Действительно, пусть не «форсачит»! Пусть делом займётся! Помидоры вон из теплиц прямо среди бела дня начали воровать.

1993, август

В рыжий дом заглянула печаль

На бывших торфяниках лежит спальный район большого города. От центральной части его отделяет крутой взлобок — всё, что осталось от былой сопки. Здесь, под боком срытой горы, и живёт Пашка. В рыжем доме.

Любой дотошный реалист поправит Пашку: дом не рыжий, а цвета запылённого кирпича. Но Пашке нравится так: рыжий дом, пятиэтажка-рыжик. О «хрущёвке» — как о человеке.

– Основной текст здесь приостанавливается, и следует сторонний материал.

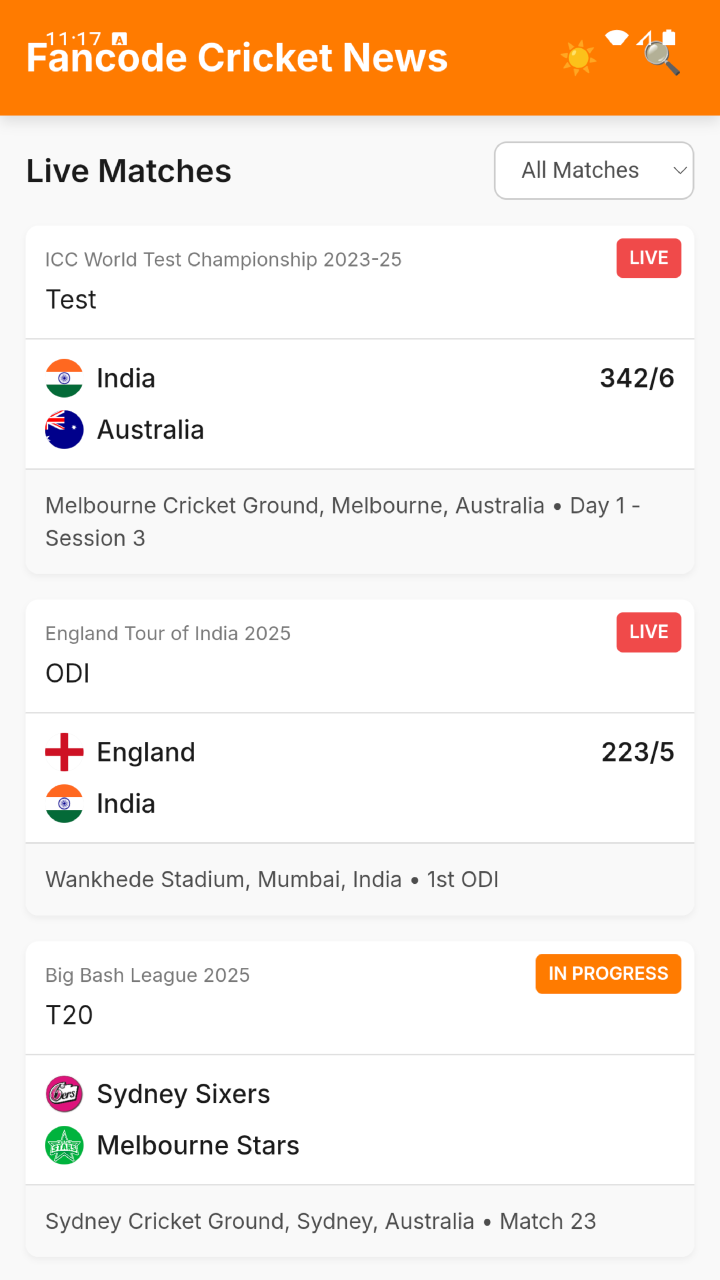
Task: Open Big Bash League 2025 card
Action: click(360, 1099)
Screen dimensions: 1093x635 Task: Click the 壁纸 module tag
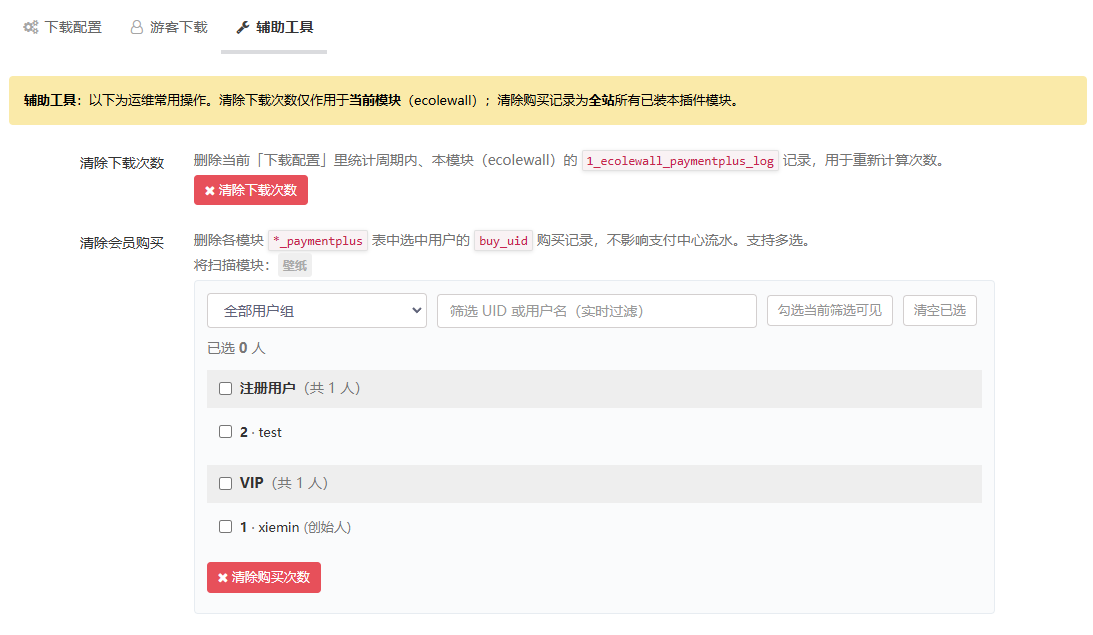pos(295,266)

В рыжем доме Павел родился. Когда он выходит из подъезда с улыбкой — рыжие панельные стены улыбаются. Если Пашка хмур, дом тоже нахмурен. В последнее время и Пашка, и его дом мрачнее тучи. Оттого что расходятся Пашкины родители. С кем остаться, Пашка не знает. С матерью не хочет. Объясняет: «Там этот козёл…» — про возможного отчима. Отцу боится стать обузой. Отец — инвалид второй группы. Пенсия — крохи. Да ещё и нещадно поддаёт растерявшийся в жизни папаня.

Что творится в Пашкином сердце — как не догадаться? Кажется, нет туда входа ни одному чувству, кроме горькой безысходности. Но — нашлось такое чувство, которое обнаружило себе уголок в переполненном сердце Паши. Я говорю о печали.

Зачастую печалью называют что угодно: скуку, тоску, растерянность, подавленный страх, раздражение… Да мало ли чувств, у которых внешние проявления так похожи, что их легко перепутать друг с другом!

Но печаль, по-моему, стоит наособицу. Это зрелое чувство.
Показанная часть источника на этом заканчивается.